→ WHAT YOU WILL DO
Revise the records below, replacing "image size" with "screenshot size" wherever it occurs and leaving everything else unchanged. Omit the pictures from your answer.

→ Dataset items
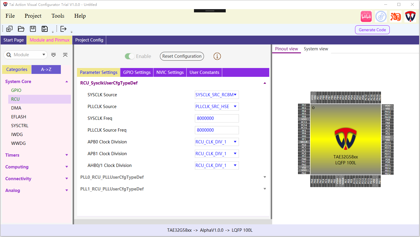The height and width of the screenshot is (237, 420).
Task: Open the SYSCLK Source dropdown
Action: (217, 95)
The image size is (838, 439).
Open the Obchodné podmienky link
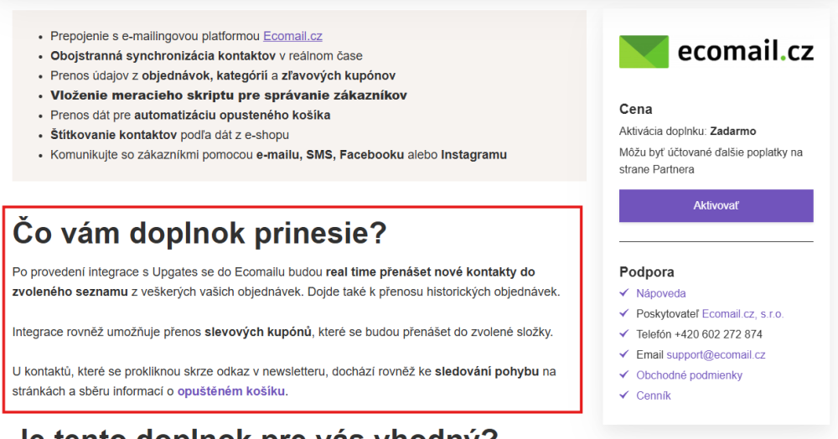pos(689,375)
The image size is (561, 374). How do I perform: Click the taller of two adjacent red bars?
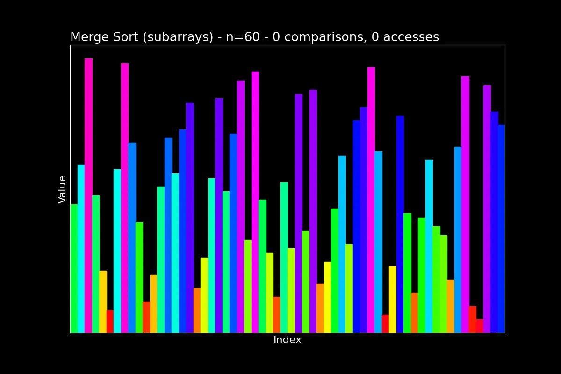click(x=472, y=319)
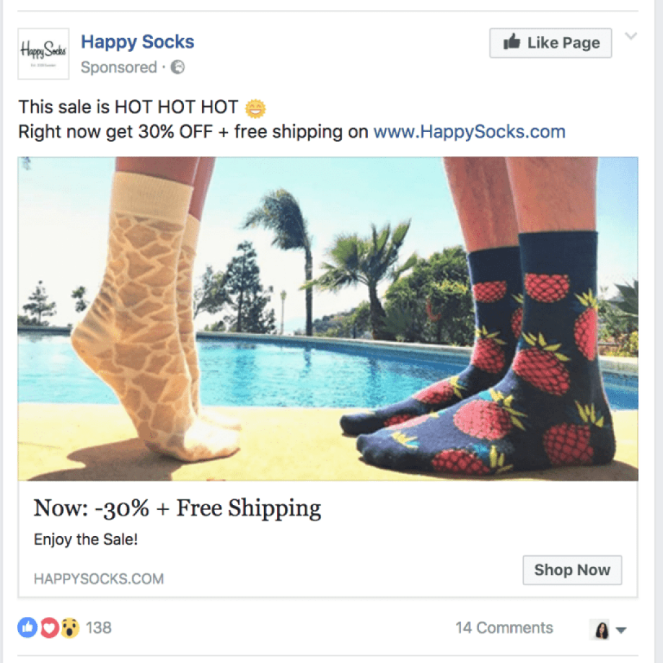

→ EXERCISE ANSWER
The height and width of the screenshot is (237, 420).
Task: Open the SYSCLK Source dropdown
Action: (217, 95)
The screenshot size is (838, 439).
Open the Obchodné podmienky link
pos(689,375)
The screenshot size is (561, 374). How do I perform: Click the taller of two adjacent red bars?
click(x=472, y=319)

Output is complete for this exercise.